Empulse is a 2026 multiplayer first person shooter game developed and published by 1047 games. It was released in early access on June 24, 2026. The game has received comparisons to the Titanfall series.

==Gameplay==
Empulse is a 6v6 arcade shooter with an emphasis on movement and mechs. The game is heavily inspired by Respawn Entertainment's series Titanfall. Players can use wall-running, grappling hooks, and other advanced movements to traverse maps. However, in Empulse, mechs function more like power weapons and aren't dropped in by players.

The game also features a grenade-slot paint mechanic, where players can toss on surfaces to gain extra speed or jump boosts, damage/heal players, or slow them down. The paint was seemingly inspired by a mechanic in Valve's Portal 2.

==Development==
Following the unsuccessful launch and re-launch Splitgate 2, 1047 Games shifted development focus to Empulse as its priority title.

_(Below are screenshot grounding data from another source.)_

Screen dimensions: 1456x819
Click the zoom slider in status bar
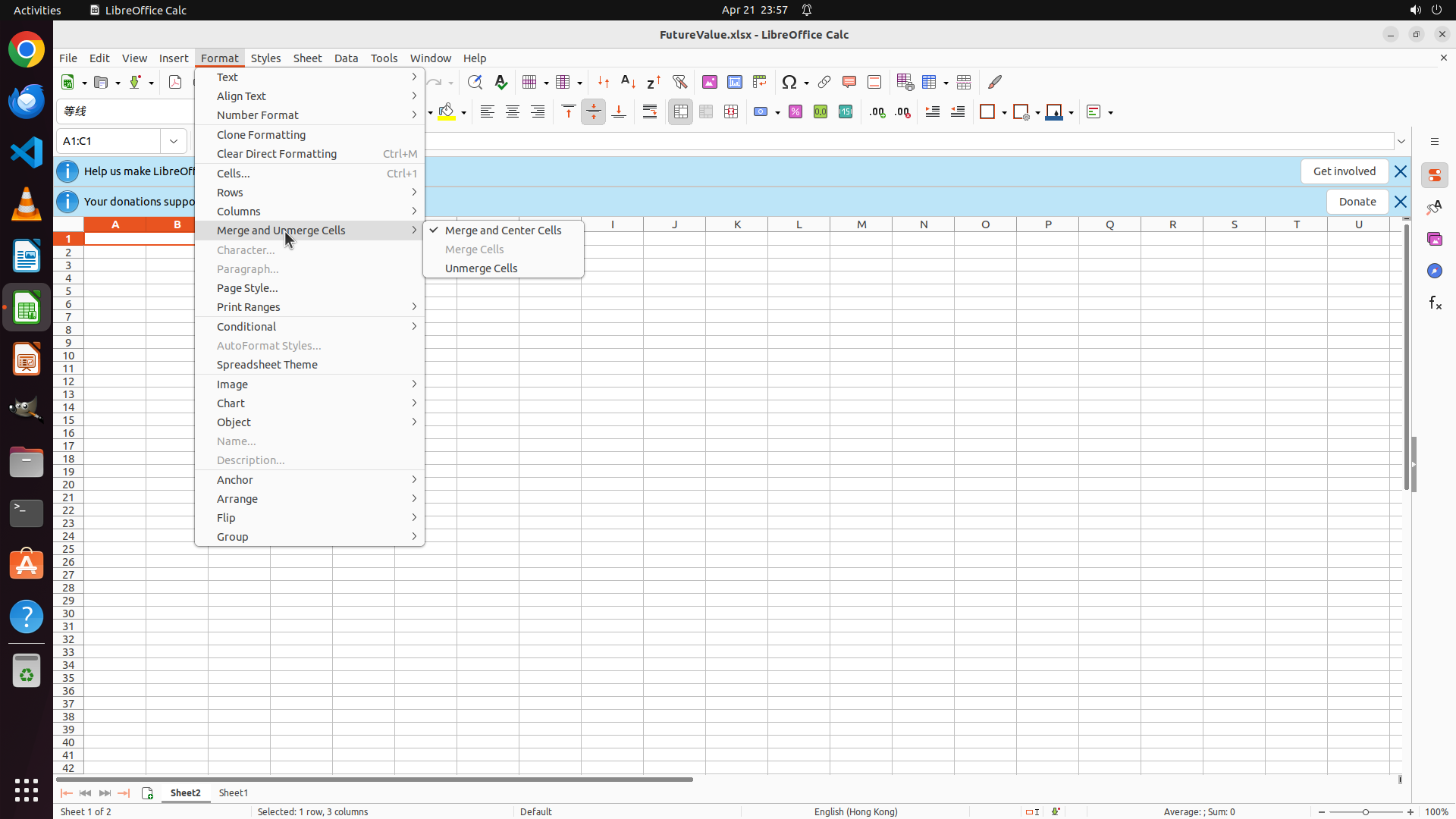click(1366, 812)
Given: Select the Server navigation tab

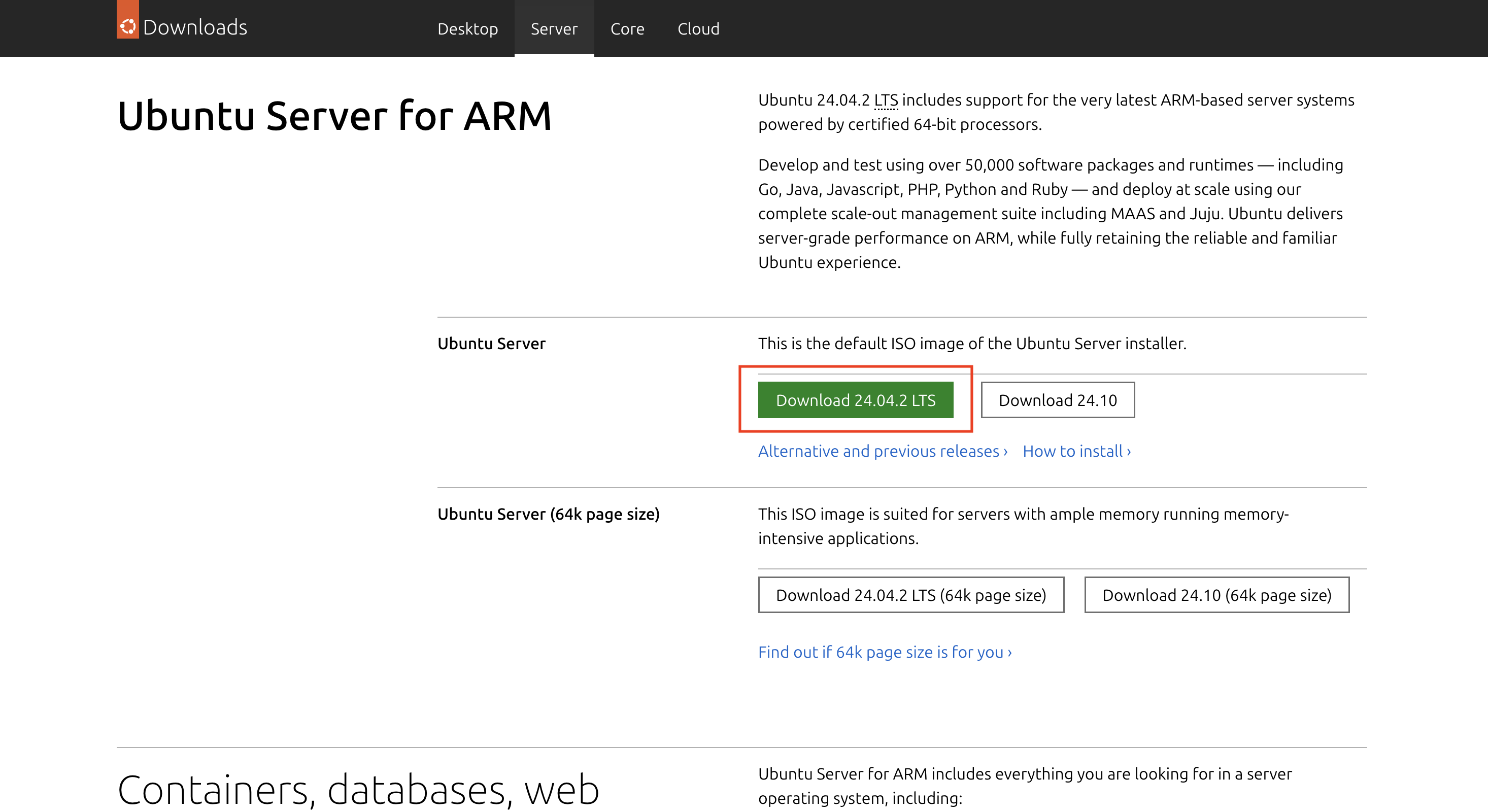Looking at the screenshot, I should click(x=553, y=28).
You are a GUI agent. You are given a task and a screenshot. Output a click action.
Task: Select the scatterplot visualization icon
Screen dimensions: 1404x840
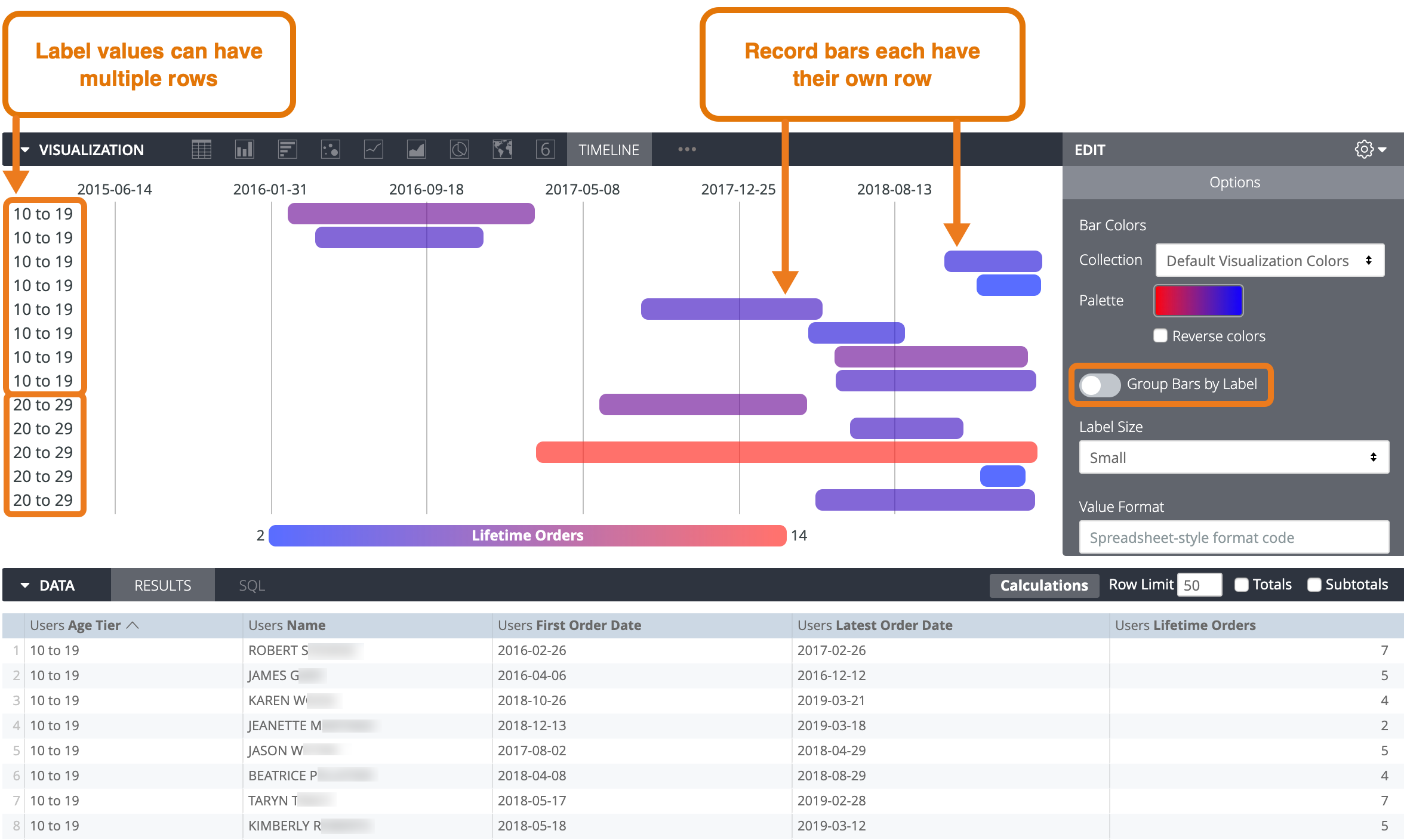[330, 149]
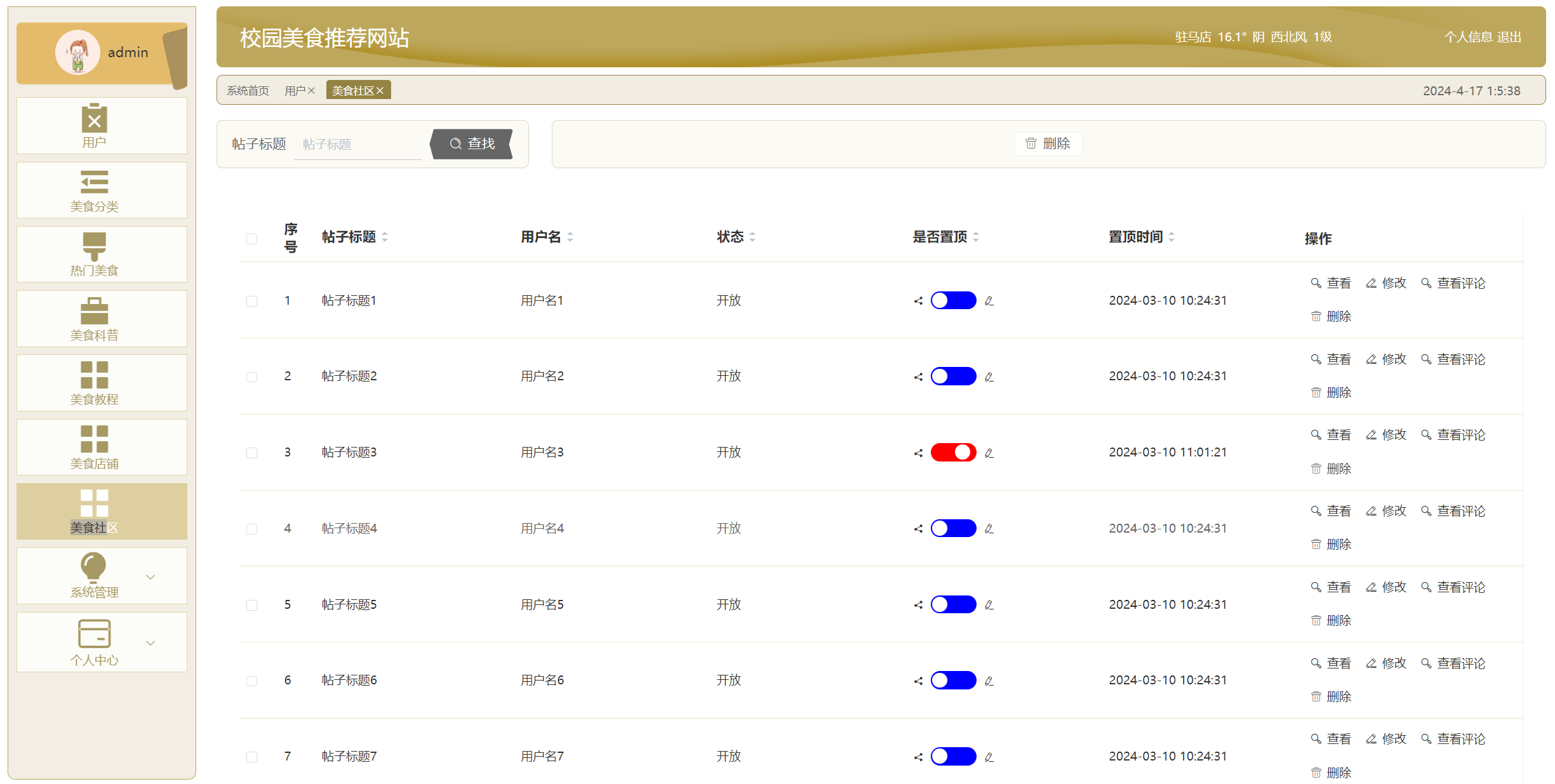1555x784 pixels.
Task: Expand the 系统管理 menu chevron
Action: pos(150,577)
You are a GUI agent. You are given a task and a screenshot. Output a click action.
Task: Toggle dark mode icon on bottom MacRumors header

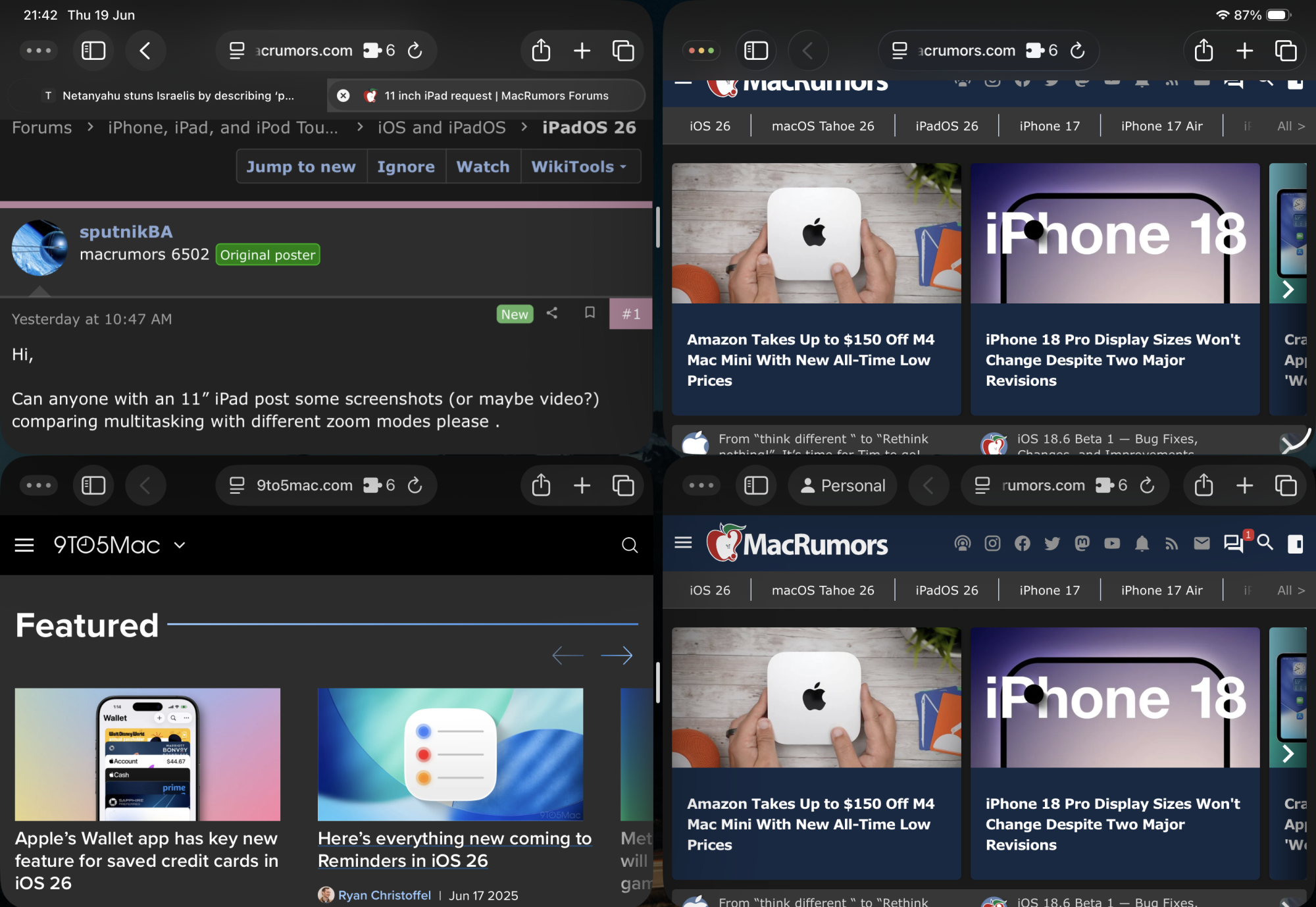1295,544
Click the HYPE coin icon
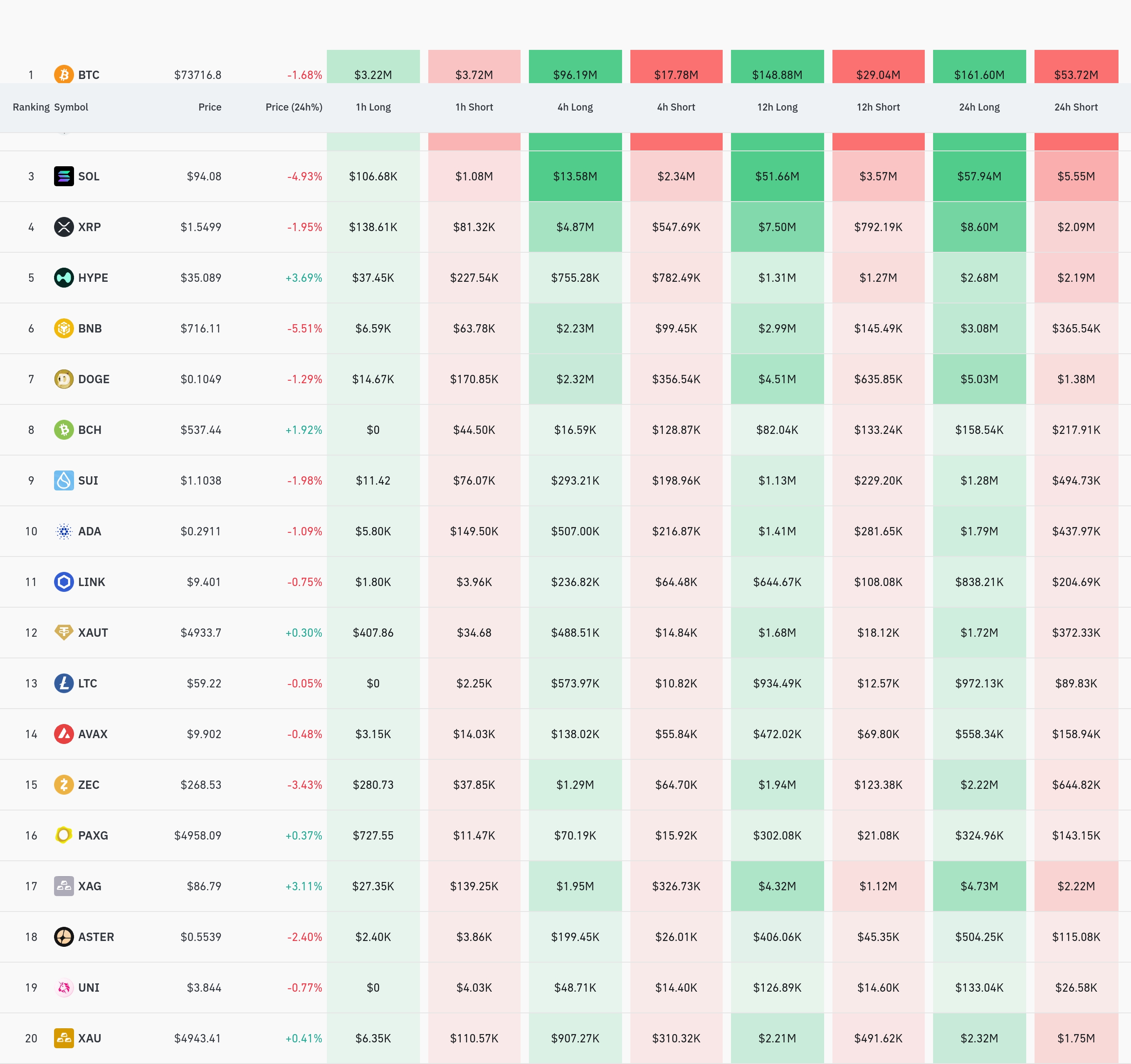 (64, 278)
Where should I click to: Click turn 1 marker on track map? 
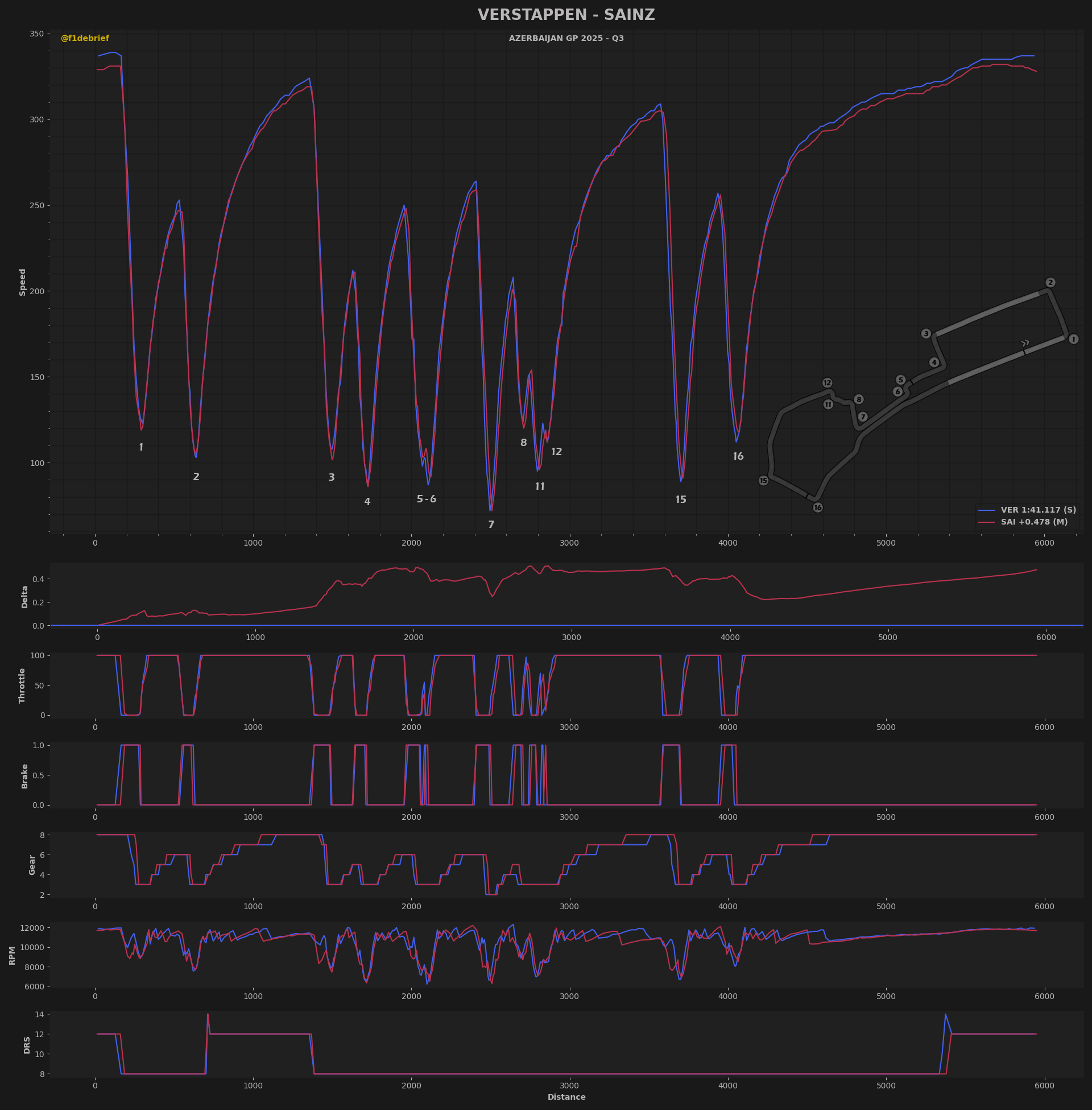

1047 Games CEO Ian Proulx described Titanfall 2, Black Ops 3, and SSX Tricky as inspirations to the game's movement design. In response to Titanfall comparisons in publication headlines, Proulx stated "We're not trying to build Titanfall 3".

The game's early access build was developed in "about a year and a few months", according to Proulx.

On August 26, 2026, 1047 games announced Empulse will not continue active development citing a player count that was unable to financially justify continued support for dedicated servers. Peer-to-peer servers were announced to continue operating for the foreseeable future.

==Release==
The game was unveiled and made playable as a demo for Steam Next Fest in early June 2026. Rather than using a free-to-play model like the company did with Splitgate, 1047 Games opted to make Empulse a premium $20 release. It launched without an in-game cash shop for monetization.

The game was briefly delayed from its early access release date on PlayStation 5 due to certification processing.